New Lancet Oncology Publication: Defining a Research and Policy Agenda for Betel Quid and Areca Nut
, by Hedieh Mehrtash
Credit: National Cancer Institute
Betel quid and areca nut, typically made up of a mixture of areca nut and slaked lime wrapped in a betel leaf with added flavorings, is a known risk factor for many oral and other associated cancers. There are more than 600 million betel quid or areca nut users worldwide (or 10% of the world’s population), making it a critical global cancer control issue. With its use steeped in culture and tradition, the use of betel quid and areca nut is widely unregulated, and poses a significant and understudied health threat to the Asia-Pacific region where prevalence is high. Unlike many forms of smoked tobacco, the two are widely used by women in regions where common. Betel quid and areca use also extends beyond the Asia-Pacific region to diaspora and migrant communities in the U.S., South Africa, and parts of Europe and the Middle East.
After nearly two years of effort, the National Cancer Institute Center for Global Health, in coordination with global experts on betel quid and areca nut research, have published the findings from the International Conference on Betel Quid and Areca Nut (held in Kuala Lumpur, Malaysia on April 27-28, 2016) in Lancet Oncology.
The Lancet Oncology policy review, Defining a Global Research and Policy Agenda for Betel Quid and Areca Nut, highlights evidence on the harms of both areca nut and betel quid use, particularly in the Asia-Pacific region. The authors from the National Cancer Institute included: Ms. Hedieh Mehrtash, Ms. Kalina Duncan, Dr. Mark Parascandola, Dr. Paul Pearlman and Dr. Edward L. Trimble.
The topic areas covered in the review include: 1) Products, patterns of use and epidemiology of betel quid/areca nut related cancers; 2) Biology of addiction and use; 3) Behavioral factors in addiction and dependence; 4) Prevention and control (including cessation); 5) Screening and early diagnosis of oral cancers; and 6) Policy and economics.
Moreover, the authors collectively state that unlike tobacco control, there is no treaty or framework to guide policy on reducing the burden of areca nut and betel quid use. to the review petitions for the need of guidance similar to the MPOWER strategies which are part of the WHO Framework Convention on Tobacco Control: however, this will require focus on both areca nut and betel quid.

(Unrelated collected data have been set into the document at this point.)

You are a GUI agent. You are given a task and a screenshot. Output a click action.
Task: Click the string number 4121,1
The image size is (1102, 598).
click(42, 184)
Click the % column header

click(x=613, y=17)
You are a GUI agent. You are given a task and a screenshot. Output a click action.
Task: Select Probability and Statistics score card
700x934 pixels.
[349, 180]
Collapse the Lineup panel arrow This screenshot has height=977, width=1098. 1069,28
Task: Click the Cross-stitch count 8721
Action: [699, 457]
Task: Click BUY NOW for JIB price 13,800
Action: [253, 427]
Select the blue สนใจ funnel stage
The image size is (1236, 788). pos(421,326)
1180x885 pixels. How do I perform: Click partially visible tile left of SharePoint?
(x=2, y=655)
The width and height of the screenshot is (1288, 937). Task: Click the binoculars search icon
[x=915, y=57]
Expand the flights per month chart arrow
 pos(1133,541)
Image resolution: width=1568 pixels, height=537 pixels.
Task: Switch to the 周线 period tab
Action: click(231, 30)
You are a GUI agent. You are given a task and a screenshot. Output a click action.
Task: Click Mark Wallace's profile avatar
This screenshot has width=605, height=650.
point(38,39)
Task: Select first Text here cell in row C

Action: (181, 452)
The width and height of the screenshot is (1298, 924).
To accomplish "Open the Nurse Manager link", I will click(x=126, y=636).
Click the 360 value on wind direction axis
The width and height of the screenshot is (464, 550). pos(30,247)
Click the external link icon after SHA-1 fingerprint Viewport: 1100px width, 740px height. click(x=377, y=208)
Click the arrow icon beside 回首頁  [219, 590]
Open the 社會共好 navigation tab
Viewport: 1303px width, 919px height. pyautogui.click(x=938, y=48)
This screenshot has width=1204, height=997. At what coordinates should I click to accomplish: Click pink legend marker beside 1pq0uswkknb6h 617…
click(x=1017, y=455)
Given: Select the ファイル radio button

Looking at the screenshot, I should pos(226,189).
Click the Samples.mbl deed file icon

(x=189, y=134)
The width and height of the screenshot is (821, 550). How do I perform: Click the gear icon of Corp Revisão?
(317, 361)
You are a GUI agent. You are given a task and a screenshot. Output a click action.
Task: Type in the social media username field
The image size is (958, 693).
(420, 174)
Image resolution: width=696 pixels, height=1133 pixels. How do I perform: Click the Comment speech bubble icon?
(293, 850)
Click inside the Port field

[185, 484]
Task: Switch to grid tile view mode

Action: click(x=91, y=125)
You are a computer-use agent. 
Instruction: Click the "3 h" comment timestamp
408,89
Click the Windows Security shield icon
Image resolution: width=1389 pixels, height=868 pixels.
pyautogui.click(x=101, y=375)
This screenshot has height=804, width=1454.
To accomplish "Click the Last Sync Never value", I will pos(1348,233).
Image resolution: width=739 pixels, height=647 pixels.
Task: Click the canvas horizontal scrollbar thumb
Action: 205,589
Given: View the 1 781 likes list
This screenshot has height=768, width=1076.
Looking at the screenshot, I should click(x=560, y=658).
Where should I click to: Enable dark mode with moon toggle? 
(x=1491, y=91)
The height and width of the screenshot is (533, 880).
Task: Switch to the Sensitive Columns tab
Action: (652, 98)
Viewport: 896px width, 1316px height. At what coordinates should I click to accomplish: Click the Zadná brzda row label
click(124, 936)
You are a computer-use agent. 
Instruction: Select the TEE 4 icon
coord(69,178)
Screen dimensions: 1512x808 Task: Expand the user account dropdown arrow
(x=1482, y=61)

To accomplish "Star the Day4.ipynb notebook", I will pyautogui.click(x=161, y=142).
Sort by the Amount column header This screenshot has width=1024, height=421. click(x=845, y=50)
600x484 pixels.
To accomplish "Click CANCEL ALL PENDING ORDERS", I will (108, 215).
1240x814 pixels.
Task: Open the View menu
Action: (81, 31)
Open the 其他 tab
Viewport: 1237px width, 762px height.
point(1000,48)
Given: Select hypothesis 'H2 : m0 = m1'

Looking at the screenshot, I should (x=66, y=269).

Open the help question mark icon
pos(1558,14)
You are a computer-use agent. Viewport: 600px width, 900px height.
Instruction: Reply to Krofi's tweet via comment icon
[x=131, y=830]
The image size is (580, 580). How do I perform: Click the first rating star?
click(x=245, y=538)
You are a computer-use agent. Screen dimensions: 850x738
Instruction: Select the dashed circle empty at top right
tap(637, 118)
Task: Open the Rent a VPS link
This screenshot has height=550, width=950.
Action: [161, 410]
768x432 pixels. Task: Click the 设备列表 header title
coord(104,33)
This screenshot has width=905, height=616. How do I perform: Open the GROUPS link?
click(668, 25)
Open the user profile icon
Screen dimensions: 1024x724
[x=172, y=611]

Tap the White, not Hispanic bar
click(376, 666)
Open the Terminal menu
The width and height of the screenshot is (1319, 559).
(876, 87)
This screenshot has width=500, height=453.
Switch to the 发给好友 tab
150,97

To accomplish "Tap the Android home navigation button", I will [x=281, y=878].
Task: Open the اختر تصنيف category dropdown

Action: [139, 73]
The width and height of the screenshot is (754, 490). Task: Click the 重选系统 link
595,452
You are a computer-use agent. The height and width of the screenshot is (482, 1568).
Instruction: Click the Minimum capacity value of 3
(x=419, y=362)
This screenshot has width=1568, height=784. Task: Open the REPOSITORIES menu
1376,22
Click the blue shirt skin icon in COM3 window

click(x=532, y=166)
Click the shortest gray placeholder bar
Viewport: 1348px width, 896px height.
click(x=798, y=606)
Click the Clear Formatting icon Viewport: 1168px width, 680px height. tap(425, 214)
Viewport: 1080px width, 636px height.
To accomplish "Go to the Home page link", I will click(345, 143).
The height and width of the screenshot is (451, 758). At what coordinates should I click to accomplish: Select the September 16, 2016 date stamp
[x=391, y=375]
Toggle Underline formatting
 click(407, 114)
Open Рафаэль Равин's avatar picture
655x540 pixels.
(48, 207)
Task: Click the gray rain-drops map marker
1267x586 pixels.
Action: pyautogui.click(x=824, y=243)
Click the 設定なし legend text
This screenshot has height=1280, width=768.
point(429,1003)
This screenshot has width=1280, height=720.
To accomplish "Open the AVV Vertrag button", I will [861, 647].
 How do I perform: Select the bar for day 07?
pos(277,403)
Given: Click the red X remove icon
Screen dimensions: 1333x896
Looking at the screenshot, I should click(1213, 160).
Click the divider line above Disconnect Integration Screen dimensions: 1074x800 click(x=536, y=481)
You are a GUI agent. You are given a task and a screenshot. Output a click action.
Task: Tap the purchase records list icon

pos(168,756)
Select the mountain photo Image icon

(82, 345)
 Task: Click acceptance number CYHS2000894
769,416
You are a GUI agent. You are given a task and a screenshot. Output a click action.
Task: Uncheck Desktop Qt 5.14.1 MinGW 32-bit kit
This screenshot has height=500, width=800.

Most recently, as an outcome of the efforts around betel quid and areca nut, the World Health Organization’s Pacific Regional Office held a workshop, Subregional Workshop on Tobacco and Betel Nut, that presented an opportunity to discuss the importance of the key research recommendations and the current evidence on the impact of areca nut and tobacco use on health, in an effort to support countries in the region develop evidence-based strategies for betel quid and areca nut control.
It is our hope that our contribution to the body of knowledge produced on betel quid and areca nut-associated cancers will facilitate new research collaborations and projects among investigators from all countries.